The US Supreme Court today takes up the question of whether a person can be tried twice for the same offense -- a case with possible implications for President Donald Trump and the Russia probe.
The case involves Terance Gamble, who in 2008 was convicted of second-degree felony robbery.
Seven years later, Gamble was pulled over in Alabama for a traffic violation and found to be in possession of a gun. The state sentenced him to a year in prison because felons are barred from possessing firearms.
Federal authorities tried Gamble separately for the same gun offense and he was sentenced to four years in prison.
The Fifth Amendment of the US Constitution says that no one can be "twice put in jeopardy of life or limb" for the same crime.
But for more than 150 years, the court has held that being tried separately by a state and the federal government does not violate this principle because they are "separate sovereigns."
The Justice Department has set limits to avoid abuses in these cases and these are rare anyway, said Dane Ciolino, a law professor at Loyola University in New Orleans.

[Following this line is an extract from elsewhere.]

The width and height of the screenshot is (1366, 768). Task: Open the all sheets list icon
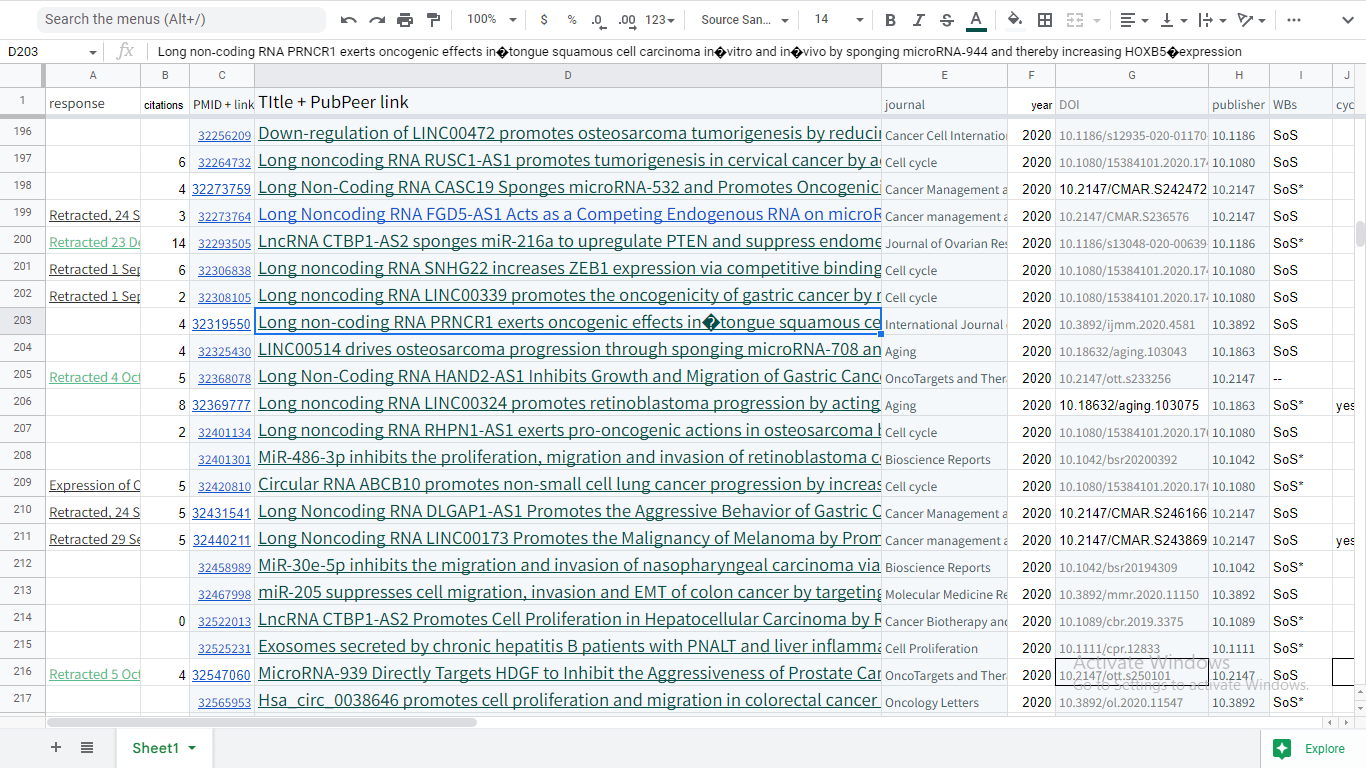pos(87,748)
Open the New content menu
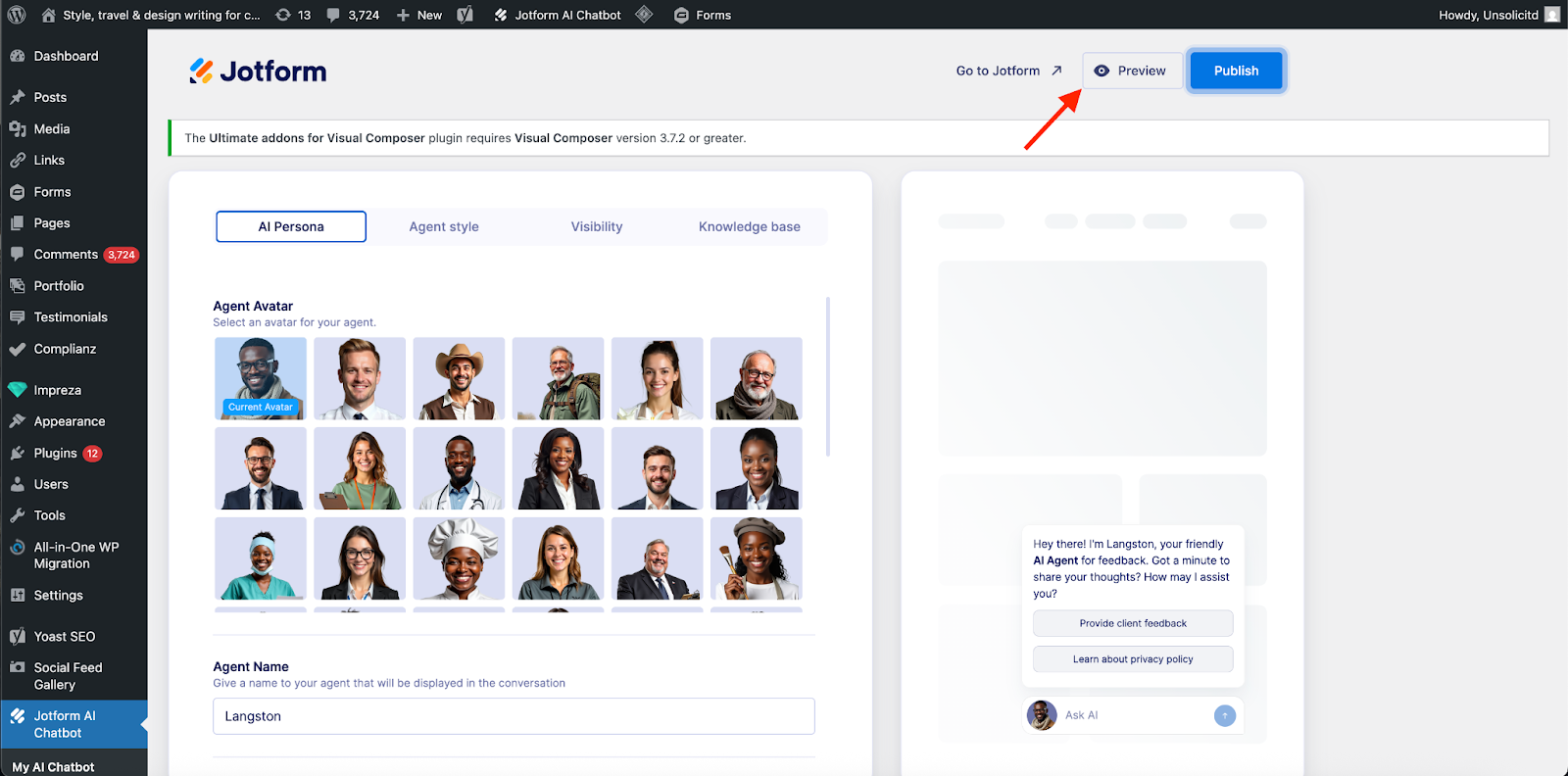1568x776 pixels. (x=419, y=15)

"A conviction by one sovereign usually results in loss in interest by the other," Mr Ciolino told AFP.
Yet if state authorities fail to win a conviction of a suspect, or drop charges, federal prosecutors often step in and go after the defendant -- or vice versa.
This was the case with Terry Nichols, one of the defendants in the bombing of a federal building in Oklahoma City in 1995. The attack killed 168 people.

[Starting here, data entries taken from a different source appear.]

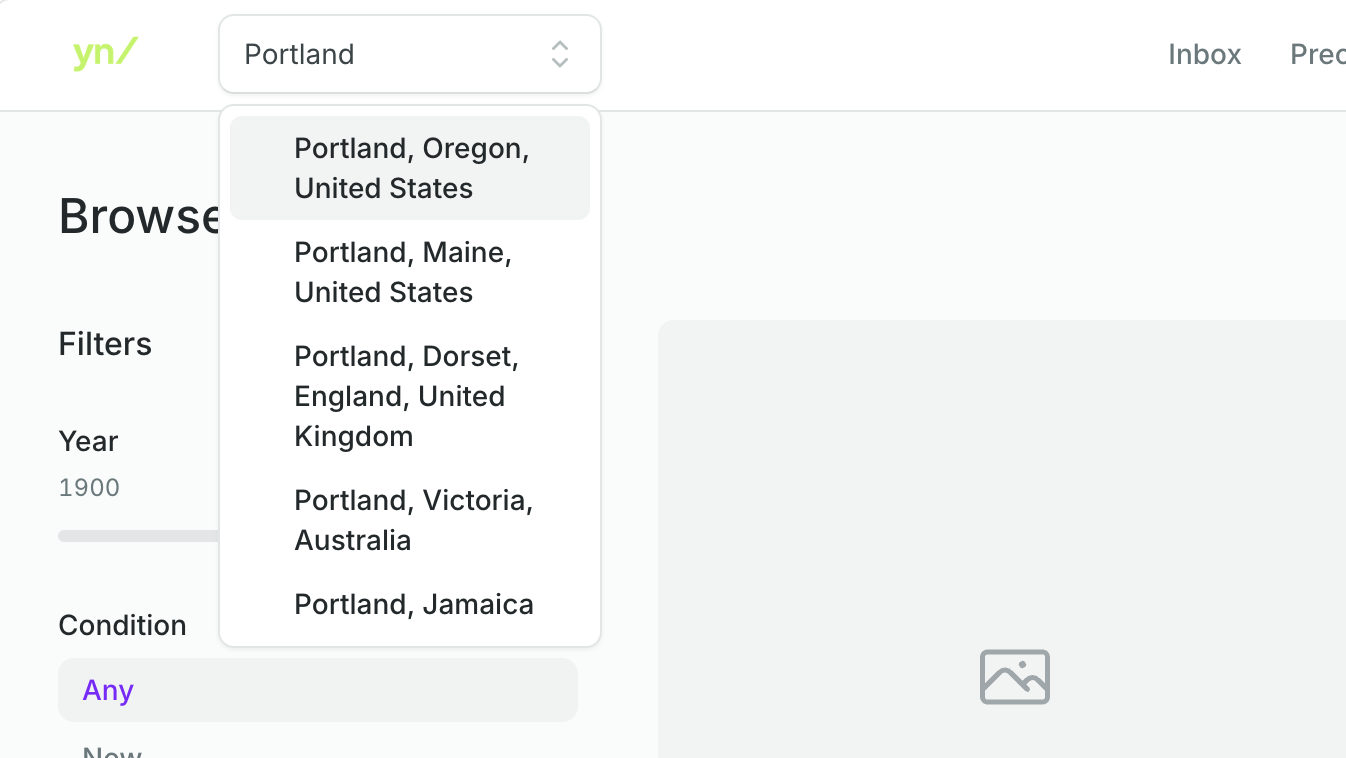Viewport: 1346px width, 758px height.
Task: Click the image placeholder icon
Action: [1015, 677]
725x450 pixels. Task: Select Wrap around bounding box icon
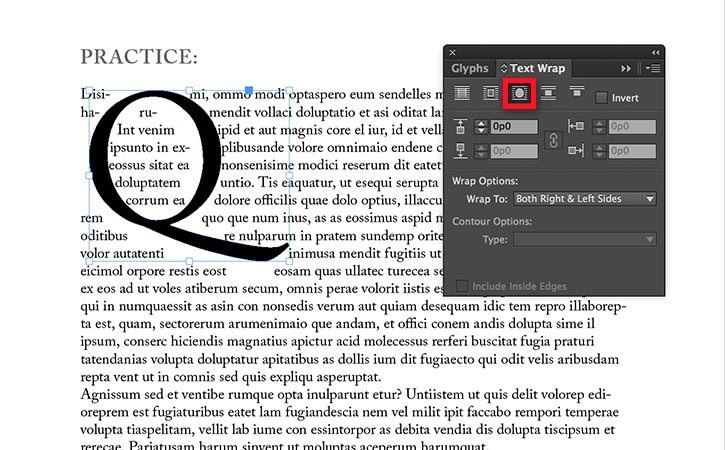pos(490,93)
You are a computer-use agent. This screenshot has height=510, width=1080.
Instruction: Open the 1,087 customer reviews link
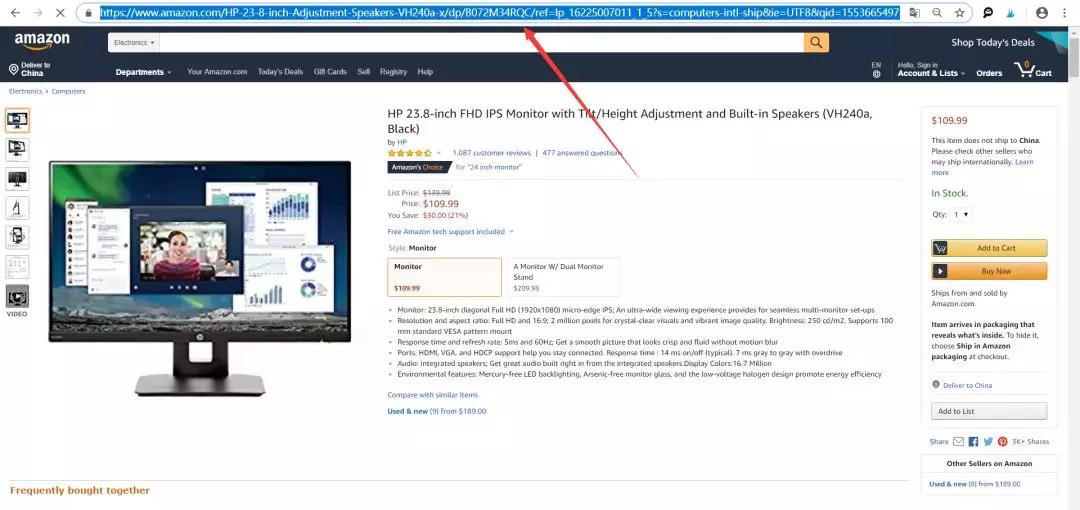coord(491,153)
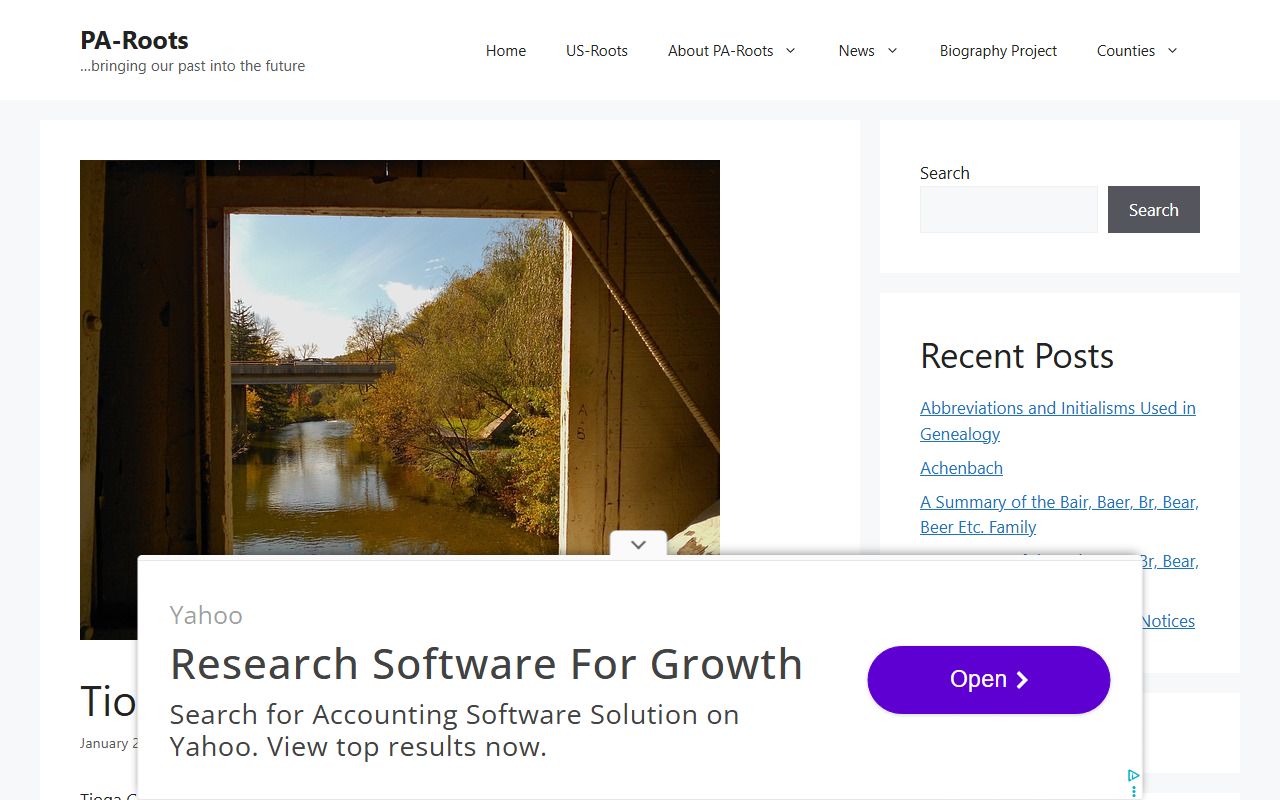Click the PA-Roots site title
This screenshot has height=800, width=1280.
coord(134,40)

After federal authorities failed to win a death penalty conviction, the state of Oklahoma put Nichols on trial. And again, Nichols was sentenced to life in prison because the jury was not unanimous on putting him to death.
'Metastasizing' Law
Minor crimes like Gamble's are often subjected to more than one trial in violation of the spirit of the constitution, say jurists who support his appeal before the Supreme Court.
The American Civil Liberties Union has urged the court to drop its acceptance of double trials.
"With the ever-metastasizing federal criminal law -- there are now over 4,500 federal crimes on the books -- there is tremendous overlap with state law on everything from drug possession to tampering with an odometer," the ACLU said.
"This greatly increases the threat of duplicative prosecutions for a vast and increasing amount of conduct."
But other anti-racism advocacy groups are more cautious, such as the Thurgood Marshall Center, which argues that letting people be tried by both a state and the federal government has helped advanced the cause of African American rights. They say blacks are better defended by the feds.
For instance, federal authorities charged police officers suspected in the beating of black motorist Rodney King in Los Angeles in 1991 after a mainly white California state jury acquitted them. This last decision triggered nationwide riots.
Aside from the issue of civil rights, Ciolino said that if the Supreme Court ends up barring separate trials for the same crime, this could come into play in special counsel Robert Muller's probe of alleged collusion between the Trump campaign and Russia in the 2016 election and whether Trump has tried to obstruct the investigation into this relationship.
Trump has said he does not rule out pardoning his former campaign manager Paul Manafort, who faces prison time for violating federal fraud laws.
Under the current separate sovereigns doctrine, states such as New York or Virginia could bring charges against Manafort if Trump pardons him.
Such a pardon would be seen as Trump's way of encouraging other suspects in the Russia probe to decline to cooperate with Mueller, with the suggestion that if they hold fast, he will reward them with a pardon.
But if the court rules in favor of Gamble and no longer upholds more than one trial for one offense, a Trump pardon would stand pat.
In a display of how the issue crosses partisan lines, two of the nine judges on the court -- progressive Ruth Bader Ginsburg and conservative Clarence Thomas -- seem in favor of abandoning the "separate sovereigns" principle.